Promise me you will make this with jasmine rice and add more kick than calls for. Oh, and it goes lovely with a cold beer.
Spicy Peanut Chicken Over Rice
1 TBS. peanut or olive oil
1 C. chopped medium onion
4 cloves garlic, minced
2 lbs. boneless, skinless chicken breasts, cut into 1-inch pieces
1/3 C. crunchy peanut butter (I used 1/2 C., will do again)
1.5 tsp. curry powder
1 tsp. crushed red pepper flakes (I dare you to add cayenne, too)
salt and pepper to taste
1 6-oz can. tomato paste
3 C. chopped plum or roma tomatoes (~6 tomatoes)
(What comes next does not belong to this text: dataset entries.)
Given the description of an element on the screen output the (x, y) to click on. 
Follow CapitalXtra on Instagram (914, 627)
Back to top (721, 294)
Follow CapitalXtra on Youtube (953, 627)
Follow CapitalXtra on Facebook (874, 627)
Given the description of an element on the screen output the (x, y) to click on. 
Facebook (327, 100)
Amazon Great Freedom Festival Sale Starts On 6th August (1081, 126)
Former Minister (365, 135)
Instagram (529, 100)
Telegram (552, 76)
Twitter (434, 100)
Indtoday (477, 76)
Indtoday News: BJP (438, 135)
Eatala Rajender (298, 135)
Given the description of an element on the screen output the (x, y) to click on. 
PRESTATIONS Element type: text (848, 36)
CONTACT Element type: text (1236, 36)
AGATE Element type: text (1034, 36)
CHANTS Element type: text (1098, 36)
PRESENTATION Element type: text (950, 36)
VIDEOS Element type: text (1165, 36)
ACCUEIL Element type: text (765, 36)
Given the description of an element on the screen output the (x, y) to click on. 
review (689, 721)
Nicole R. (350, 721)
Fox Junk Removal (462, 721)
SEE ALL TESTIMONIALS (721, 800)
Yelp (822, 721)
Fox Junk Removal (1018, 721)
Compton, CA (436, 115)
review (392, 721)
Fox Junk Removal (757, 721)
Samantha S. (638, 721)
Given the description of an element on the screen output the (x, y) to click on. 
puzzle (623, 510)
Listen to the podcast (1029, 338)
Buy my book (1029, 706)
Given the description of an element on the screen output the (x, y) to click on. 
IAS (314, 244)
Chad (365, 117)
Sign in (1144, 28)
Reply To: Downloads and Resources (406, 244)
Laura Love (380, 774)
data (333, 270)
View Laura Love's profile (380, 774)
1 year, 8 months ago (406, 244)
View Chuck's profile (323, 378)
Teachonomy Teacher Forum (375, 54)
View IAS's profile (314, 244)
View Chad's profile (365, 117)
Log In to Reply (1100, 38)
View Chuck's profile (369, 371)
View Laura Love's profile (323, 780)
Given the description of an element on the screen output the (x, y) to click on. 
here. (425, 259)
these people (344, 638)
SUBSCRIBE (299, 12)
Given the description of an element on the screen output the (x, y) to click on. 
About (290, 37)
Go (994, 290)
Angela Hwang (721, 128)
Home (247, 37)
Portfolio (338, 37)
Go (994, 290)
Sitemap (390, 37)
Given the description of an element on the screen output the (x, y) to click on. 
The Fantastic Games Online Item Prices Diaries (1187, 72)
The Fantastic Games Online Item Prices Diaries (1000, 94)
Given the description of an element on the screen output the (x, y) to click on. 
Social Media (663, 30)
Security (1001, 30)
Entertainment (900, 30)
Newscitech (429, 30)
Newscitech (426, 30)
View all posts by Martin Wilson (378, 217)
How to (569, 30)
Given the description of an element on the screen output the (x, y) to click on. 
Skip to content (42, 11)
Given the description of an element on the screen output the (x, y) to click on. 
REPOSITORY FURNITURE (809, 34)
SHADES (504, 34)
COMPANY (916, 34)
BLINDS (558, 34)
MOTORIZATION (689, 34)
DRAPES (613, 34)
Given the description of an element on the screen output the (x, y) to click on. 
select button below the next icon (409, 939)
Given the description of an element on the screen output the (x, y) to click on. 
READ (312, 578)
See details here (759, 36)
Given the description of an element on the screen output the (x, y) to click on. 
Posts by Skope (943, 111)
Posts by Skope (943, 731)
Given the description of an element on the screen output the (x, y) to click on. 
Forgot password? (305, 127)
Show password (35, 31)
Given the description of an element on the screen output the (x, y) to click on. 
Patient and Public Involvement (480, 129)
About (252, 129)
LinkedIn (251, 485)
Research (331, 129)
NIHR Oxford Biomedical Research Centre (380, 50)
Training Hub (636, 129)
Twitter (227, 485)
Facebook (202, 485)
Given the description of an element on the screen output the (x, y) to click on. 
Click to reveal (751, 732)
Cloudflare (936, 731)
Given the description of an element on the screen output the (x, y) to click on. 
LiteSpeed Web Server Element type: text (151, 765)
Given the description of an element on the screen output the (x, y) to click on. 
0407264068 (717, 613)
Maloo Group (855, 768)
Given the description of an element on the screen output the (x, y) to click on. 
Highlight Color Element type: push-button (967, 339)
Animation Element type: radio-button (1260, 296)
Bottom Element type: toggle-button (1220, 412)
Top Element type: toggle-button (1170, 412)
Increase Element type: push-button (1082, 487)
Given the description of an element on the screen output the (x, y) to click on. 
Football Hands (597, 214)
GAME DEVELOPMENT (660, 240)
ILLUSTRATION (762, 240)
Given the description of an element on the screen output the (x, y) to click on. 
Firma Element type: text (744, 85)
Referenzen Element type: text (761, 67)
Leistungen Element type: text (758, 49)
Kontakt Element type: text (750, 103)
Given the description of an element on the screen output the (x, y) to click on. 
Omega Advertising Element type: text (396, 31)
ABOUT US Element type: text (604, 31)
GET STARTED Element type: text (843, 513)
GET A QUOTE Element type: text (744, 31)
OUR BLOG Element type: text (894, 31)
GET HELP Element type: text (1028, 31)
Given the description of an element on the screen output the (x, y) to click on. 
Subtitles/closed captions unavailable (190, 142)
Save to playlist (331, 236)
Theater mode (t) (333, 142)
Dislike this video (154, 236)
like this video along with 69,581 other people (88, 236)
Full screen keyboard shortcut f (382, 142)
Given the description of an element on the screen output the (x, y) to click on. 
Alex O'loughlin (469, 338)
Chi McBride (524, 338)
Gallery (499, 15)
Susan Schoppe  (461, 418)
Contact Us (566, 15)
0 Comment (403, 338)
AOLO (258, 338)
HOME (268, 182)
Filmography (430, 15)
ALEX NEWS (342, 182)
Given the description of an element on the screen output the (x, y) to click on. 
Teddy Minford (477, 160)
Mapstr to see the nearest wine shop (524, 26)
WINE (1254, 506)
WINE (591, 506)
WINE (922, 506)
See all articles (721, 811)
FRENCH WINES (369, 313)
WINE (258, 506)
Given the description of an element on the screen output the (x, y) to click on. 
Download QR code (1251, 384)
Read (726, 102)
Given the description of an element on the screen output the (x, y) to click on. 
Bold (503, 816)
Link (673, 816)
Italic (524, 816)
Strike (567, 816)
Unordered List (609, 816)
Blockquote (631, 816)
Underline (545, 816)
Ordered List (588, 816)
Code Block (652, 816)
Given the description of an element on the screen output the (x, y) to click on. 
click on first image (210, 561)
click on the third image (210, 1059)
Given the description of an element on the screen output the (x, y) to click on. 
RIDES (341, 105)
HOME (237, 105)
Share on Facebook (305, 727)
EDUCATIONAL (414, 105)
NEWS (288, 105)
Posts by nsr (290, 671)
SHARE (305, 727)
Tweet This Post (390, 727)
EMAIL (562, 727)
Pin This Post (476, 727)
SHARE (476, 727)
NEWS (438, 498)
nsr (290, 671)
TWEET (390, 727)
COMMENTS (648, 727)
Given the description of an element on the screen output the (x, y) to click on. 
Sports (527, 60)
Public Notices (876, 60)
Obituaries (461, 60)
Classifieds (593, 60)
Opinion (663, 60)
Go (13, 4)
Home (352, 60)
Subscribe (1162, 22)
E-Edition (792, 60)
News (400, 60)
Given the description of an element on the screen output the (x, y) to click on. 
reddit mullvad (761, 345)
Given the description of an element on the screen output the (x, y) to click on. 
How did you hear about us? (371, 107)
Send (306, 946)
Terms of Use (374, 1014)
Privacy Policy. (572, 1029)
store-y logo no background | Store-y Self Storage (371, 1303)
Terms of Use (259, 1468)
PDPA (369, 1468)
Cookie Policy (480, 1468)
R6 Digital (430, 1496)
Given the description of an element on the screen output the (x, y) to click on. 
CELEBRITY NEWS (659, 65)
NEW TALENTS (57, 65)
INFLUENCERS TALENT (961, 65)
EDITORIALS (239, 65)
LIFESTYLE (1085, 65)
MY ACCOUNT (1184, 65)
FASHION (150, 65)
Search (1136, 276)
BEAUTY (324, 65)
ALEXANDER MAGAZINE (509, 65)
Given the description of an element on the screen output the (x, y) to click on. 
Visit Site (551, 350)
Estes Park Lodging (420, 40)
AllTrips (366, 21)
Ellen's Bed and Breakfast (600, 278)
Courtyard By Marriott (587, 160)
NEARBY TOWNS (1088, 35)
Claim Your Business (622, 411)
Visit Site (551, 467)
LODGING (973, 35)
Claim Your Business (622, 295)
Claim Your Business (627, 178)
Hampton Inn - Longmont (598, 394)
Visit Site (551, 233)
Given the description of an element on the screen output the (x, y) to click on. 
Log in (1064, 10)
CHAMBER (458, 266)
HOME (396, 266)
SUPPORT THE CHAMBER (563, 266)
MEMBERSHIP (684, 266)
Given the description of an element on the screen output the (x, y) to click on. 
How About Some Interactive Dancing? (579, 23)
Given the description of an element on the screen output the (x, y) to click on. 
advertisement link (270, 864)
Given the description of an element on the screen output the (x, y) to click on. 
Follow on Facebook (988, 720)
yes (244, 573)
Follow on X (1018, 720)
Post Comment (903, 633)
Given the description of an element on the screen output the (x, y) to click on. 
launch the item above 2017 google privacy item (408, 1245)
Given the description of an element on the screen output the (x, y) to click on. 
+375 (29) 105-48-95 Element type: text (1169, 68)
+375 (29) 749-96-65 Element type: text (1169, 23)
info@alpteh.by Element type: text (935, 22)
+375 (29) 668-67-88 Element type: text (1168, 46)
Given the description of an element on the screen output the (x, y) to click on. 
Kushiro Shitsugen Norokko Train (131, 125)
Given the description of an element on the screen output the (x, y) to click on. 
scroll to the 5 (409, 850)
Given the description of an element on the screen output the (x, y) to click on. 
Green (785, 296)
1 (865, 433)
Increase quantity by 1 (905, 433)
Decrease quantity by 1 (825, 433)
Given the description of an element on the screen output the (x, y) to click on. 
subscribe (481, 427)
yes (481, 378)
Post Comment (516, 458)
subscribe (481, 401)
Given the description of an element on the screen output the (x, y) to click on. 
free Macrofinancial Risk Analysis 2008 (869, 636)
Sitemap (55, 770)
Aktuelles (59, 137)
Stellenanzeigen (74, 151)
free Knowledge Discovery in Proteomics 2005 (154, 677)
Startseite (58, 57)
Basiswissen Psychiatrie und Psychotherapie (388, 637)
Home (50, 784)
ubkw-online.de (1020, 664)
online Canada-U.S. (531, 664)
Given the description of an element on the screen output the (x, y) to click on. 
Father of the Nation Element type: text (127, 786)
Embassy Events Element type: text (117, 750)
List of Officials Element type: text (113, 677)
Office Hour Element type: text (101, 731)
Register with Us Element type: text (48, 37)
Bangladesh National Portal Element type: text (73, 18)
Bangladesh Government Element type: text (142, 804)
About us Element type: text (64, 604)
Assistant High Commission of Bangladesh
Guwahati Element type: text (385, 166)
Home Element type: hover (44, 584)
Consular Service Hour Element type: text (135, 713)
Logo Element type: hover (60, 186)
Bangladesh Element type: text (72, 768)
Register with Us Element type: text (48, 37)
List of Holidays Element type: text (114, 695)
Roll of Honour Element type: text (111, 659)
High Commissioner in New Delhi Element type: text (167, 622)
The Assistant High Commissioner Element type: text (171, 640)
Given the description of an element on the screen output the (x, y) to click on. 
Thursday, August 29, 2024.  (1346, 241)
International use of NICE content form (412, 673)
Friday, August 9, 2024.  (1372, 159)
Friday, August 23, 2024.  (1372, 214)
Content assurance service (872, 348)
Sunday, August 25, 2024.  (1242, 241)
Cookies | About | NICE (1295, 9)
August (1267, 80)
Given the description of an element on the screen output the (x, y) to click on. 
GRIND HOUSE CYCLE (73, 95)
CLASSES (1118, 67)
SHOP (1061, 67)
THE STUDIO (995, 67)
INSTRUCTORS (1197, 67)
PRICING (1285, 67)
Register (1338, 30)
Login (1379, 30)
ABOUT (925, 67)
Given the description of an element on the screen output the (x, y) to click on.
2 14-oz cans chicken broth
hot cooked rice
3/4 C. greek-style yogurt (I omitted)
1. Heat oil in dutch oven or large saucepan. Add onion and garlic, cooking until tender. Add chicken, cook until chicken is done and no longer pink. Stir in peanut butter, curry, red pepper, salt/pepper, and tomato paste. Cook 1 minute. Add tomato and broth. Bring to a boil. Turn heat to low and simmer 30 minutes. Serve over rice and top with yogurt.
I served with steamed broccoli, and also cooked my rice in chicken broth. I would serve this for important guests, it is THAT delicious!
Happy eating! :-)
2 comments:
OMG! That looks soooo good! It's on my list to cook! :)
Love the blog and the pics! They keep it interesting! Yum!